Each and every one of the people we talked to on this book is a talented, overwhelmingly creative, and most importantly good human. I cannot believe how warm and gracious everyone we spoke to was on this project. And I think it’s because they all worked their asses off forty years ago and they’re still proud of all the blood sweat and tears. I hope that really comes across in the book. There are still some people we were chasing that I wish we’d been able to have gotten for the book, each and every account helped exponentially. We tried to lean on archival interviews from other sources as sparingly as needed, but in some instances those were the only ways we could have those voices heard.
And then to the fans, I felt an enormous responsibility for this book to not only have a lot of great things to look at, but to tell a great story. Because through our research and through our interviews, it became clear that the making of The Real Ghostbusters series AND the toys were both incredible stories. Filled with creative people who were passionate and wanted to make amazing things. And both were met with hardship and obstacles that were far beyond their control, ultimately leading to their premature endings. If someone were to be writing a Ghostbusters book for me, I threw everything in there that I would have wanted. I wanted this to be the book I’d be counting down the days to buy. Hopefully that ends up being the case for all my fellow Ghostbusters nerds.
It was a lot of work. Craig and I were one part archeologists trying to track down assets long lost to time. We were another part investigative journalists trying to track down people and follow leads down rabbit holes that we couldn’t have imagined. And on top it all, we had to become archivists. Taking in all of the materials that people had generously contributed to the cause to create what I can safely say is the biggest archive of Real Ghostbusters production and development material which resides permanently with the good folks at Ghost Corps for the future. And all of this while I was also taking care of two kids, which Craig was immeasurably patient with especially in moments like this, when we were just trying to get shit done on a deadline.

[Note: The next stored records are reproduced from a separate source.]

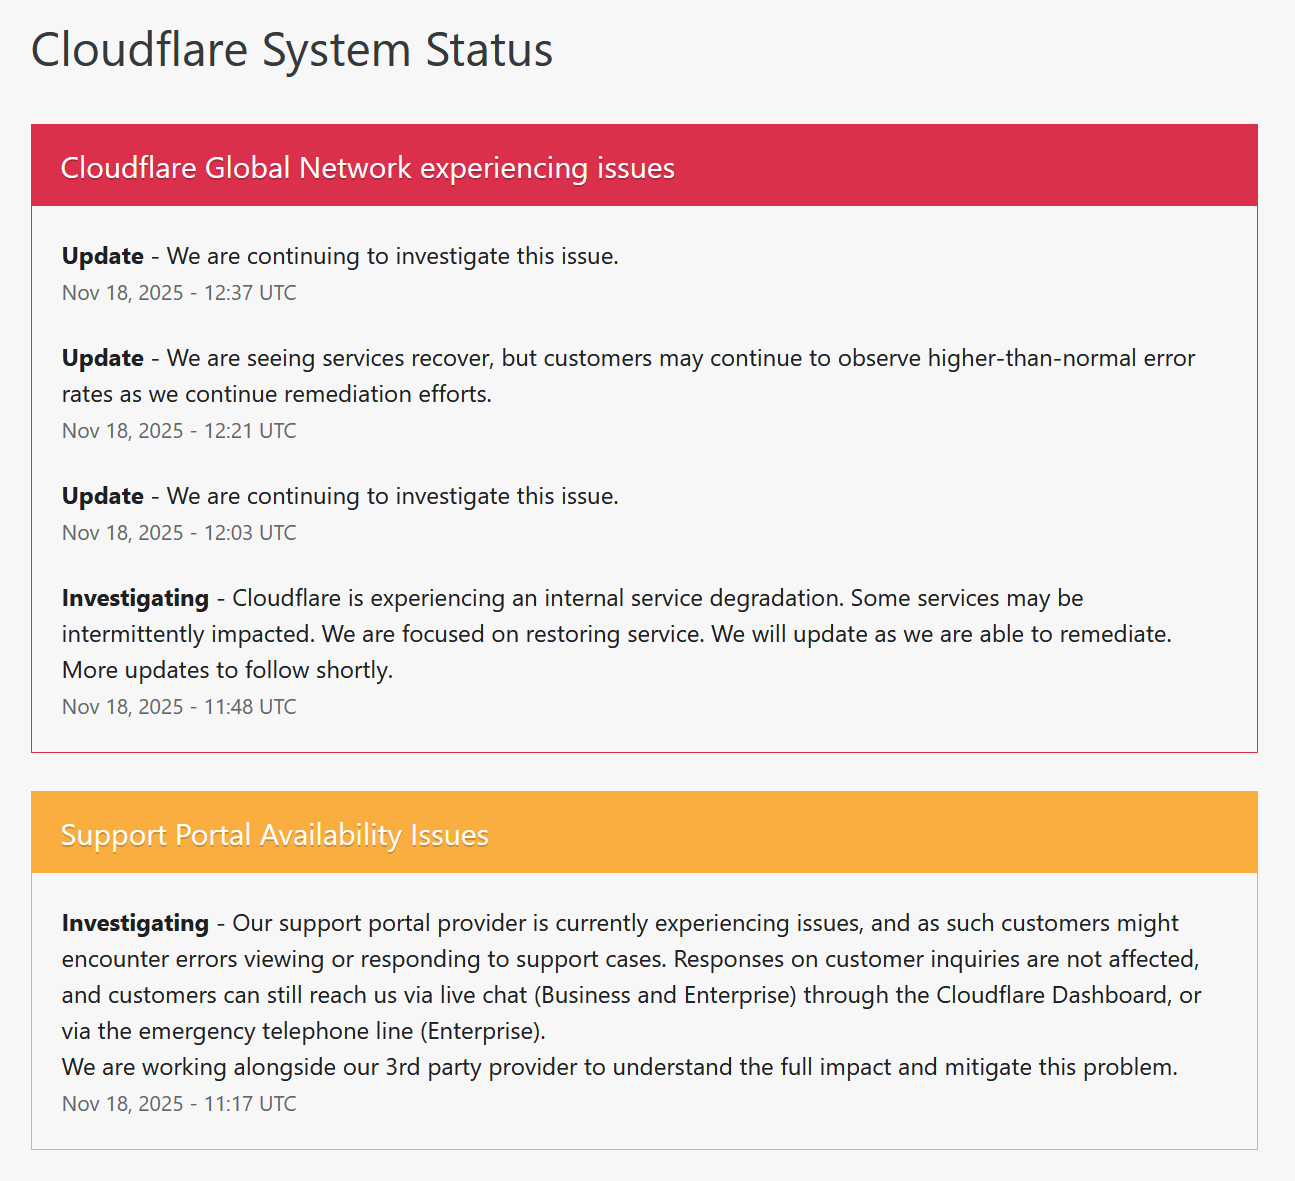This screenshot has width=1295, height=1181.
Task: Click the Nov 18, 2025 - 12:21 UTC timestamp
Action: click(x=179, y=431)
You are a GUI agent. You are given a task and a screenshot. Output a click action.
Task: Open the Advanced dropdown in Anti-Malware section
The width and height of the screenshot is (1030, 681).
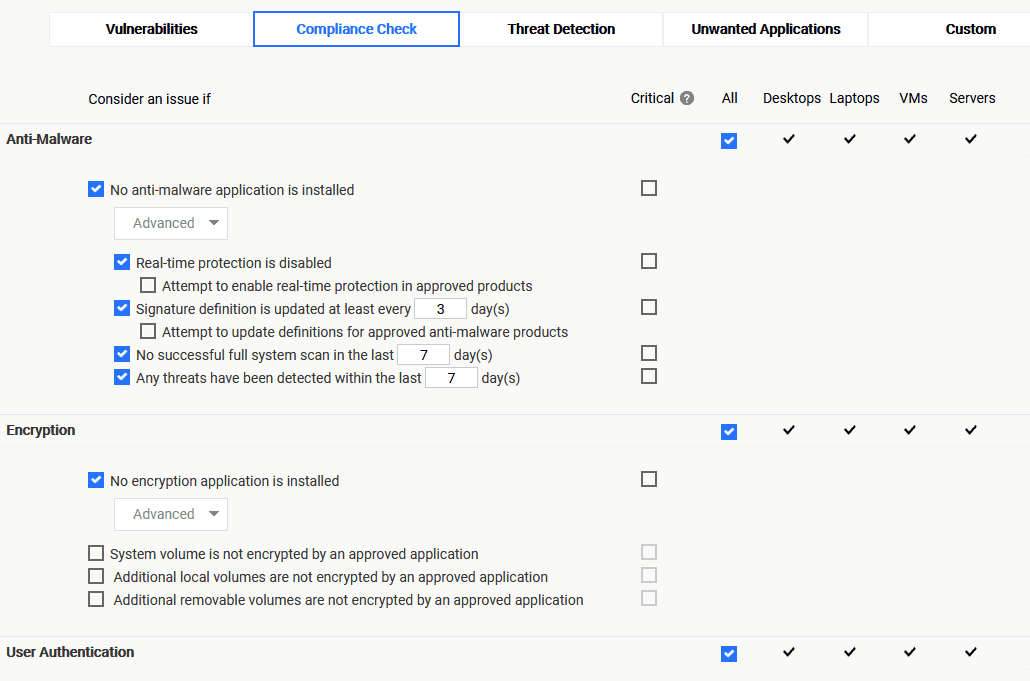[x=170, y=223]
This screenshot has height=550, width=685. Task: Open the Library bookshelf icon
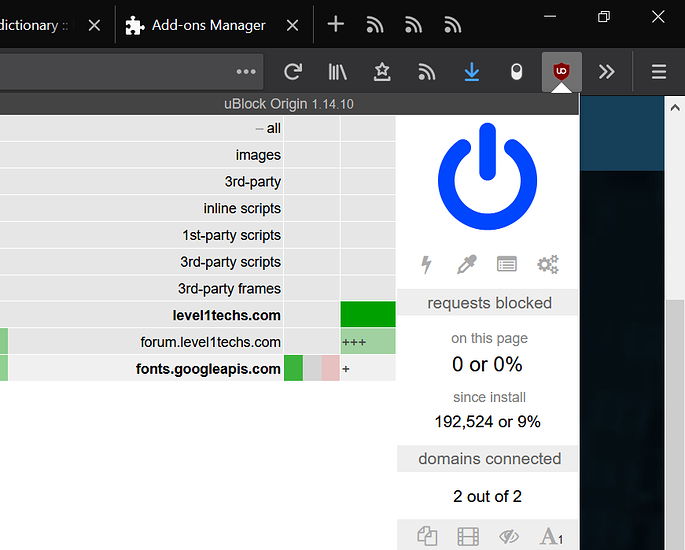pos(338,72)
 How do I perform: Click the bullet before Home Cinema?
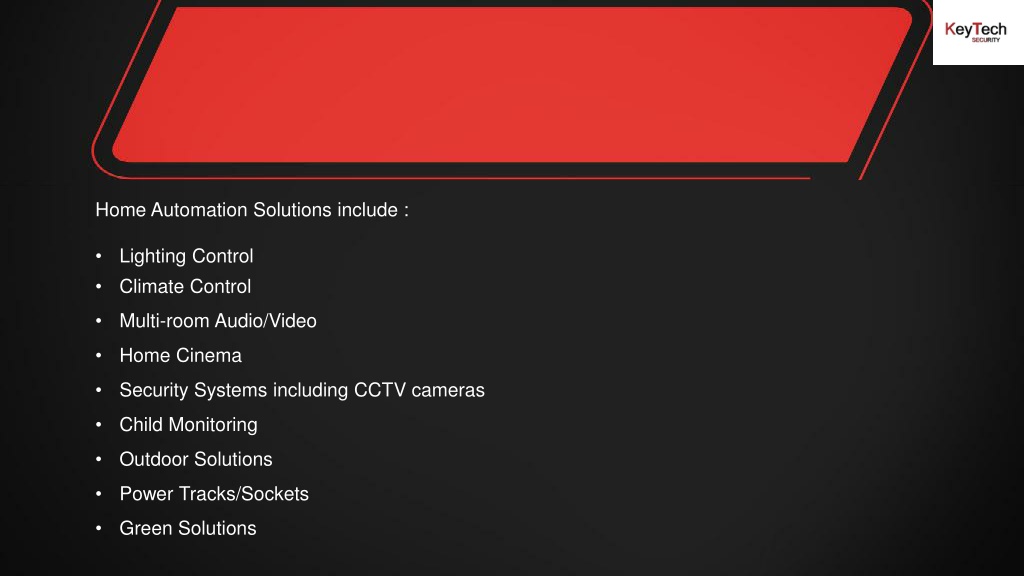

Anyway, I know this is a lot longer than my usual blurb when a new book comes out. And not saying the other books I’ve done to this point weren’t, but this one was extremely special. This is the one the eight-year old me looks into the crystal ball and sees his future self doing and absolutely can’t believe that’s his lot in life.
Most importantly, I hope this is the book that twenty or thirty years from now, scholars of animation, historians of Saturday Mornings and television, even the next couple generations of Ghostbusters fans who I know will exist will be able to pour over and enjoy.